WHAT YOU SHOULD DO: Convert the lines from the one containing "Image resolution: width=625" through the end of the material, inclusive, into a Markdown table with the columns Row and Line, leaving out blank lines.

____ DATA SHOWN

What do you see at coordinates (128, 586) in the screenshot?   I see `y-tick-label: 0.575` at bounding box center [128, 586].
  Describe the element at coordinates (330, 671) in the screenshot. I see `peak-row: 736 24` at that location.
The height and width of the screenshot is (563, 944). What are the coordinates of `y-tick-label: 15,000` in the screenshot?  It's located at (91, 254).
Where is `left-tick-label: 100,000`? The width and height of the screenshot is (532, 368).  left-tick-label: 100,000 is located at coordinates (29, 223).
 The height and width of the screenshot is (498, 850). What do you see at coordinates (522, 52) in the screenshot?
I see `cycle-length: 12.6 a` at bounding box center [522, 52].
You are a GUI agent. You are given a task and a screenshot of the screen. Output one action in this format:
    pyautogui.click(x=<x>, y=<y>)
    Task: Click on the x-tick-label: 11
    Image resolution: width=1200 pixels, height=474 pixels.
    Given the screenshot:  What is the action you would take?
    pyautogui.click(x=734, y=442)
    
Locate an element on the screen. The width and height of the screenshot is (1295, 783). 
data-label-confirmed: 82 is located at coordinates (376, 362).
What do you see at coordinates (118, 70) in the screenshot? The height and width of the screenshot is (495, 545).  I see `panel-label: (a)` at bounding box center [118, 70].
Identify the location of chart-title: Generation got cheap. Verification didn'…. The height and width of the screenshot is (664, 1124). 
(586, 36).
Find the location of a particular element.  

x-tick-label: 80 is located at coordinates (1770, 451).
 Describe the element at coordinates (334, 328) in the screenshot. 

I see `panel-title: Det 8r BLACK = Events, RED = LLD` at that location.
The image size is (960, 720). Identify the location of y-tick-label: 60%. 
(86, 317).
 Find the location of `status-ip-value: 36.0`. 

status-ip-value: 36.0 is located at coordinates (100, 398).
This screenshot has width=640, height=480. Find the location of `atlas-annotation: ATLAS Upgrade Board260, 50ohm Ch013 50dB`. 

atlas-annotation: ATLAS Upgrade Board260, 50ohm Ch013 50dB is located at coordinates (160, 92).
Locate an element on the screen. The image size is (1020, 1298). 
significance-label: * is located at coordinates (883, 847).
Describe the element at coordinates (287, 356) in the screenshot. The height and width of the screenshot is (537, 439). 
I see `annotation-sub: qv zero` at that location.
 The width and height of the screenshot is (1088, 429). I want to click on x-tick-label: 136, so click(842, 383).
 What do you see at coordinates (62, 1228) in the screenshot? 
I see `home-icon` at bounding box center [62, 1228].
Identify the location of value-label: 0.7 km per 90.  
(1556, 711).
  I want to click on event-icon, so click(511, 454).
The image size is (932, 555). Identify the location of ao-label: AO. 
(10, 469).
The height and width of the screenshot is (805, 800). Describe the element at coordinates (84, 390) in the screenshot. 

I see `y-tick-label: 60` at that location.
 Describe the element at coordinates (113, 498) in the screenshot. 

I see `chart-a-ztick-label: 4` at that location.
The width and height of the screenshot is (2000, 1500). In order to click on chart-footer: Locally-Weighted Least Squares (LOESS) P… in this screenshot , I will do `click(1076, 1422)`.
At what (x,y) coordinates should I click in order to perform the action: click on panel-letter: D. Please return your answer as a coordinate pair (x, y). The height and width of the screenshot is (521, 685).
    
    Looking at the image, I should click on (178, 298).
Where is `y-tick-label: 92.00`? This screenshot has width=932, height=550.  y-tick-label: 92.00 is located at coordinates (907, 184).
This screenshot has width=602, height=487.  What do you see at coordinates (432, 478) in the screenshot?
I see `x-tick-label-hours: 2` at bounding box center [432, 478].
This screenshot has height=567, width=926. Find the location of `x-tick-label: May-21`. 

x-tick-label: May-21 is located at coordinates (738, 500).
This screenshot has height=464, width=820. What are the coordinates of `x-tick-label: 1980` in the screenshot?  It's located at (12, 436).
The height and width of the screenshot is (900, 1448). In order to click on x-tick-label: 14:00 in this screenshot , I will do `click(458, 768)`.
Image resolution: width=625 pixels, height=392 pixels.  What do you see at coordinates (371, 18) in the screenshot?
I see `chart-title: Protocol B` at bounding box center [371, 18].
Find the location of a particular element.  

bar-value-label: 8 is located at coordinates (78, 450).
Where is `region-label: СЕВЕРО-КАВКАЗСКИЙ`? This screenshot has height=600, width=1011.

________

ANSWER TO THIS PROBLEM:
| Row | Line |
|---|---|
| 1 | Image resolution: width=625 pixels, height=392 pixels.  What do you see at coordinates (371, 18) in the screenshot? |
| 2 | I see `chart-title: Protocol B` at bounding box center [371, 18]. |
| 3 | Find the location of a particular element.   |
| 4 | bar-value-label: 8 is located at coordinates (78, 450). |
| 5 | Where is `region-label: СЕВЕРО-КАВКАЗСКИЙ`? This screenshot has height=600, width=1011. |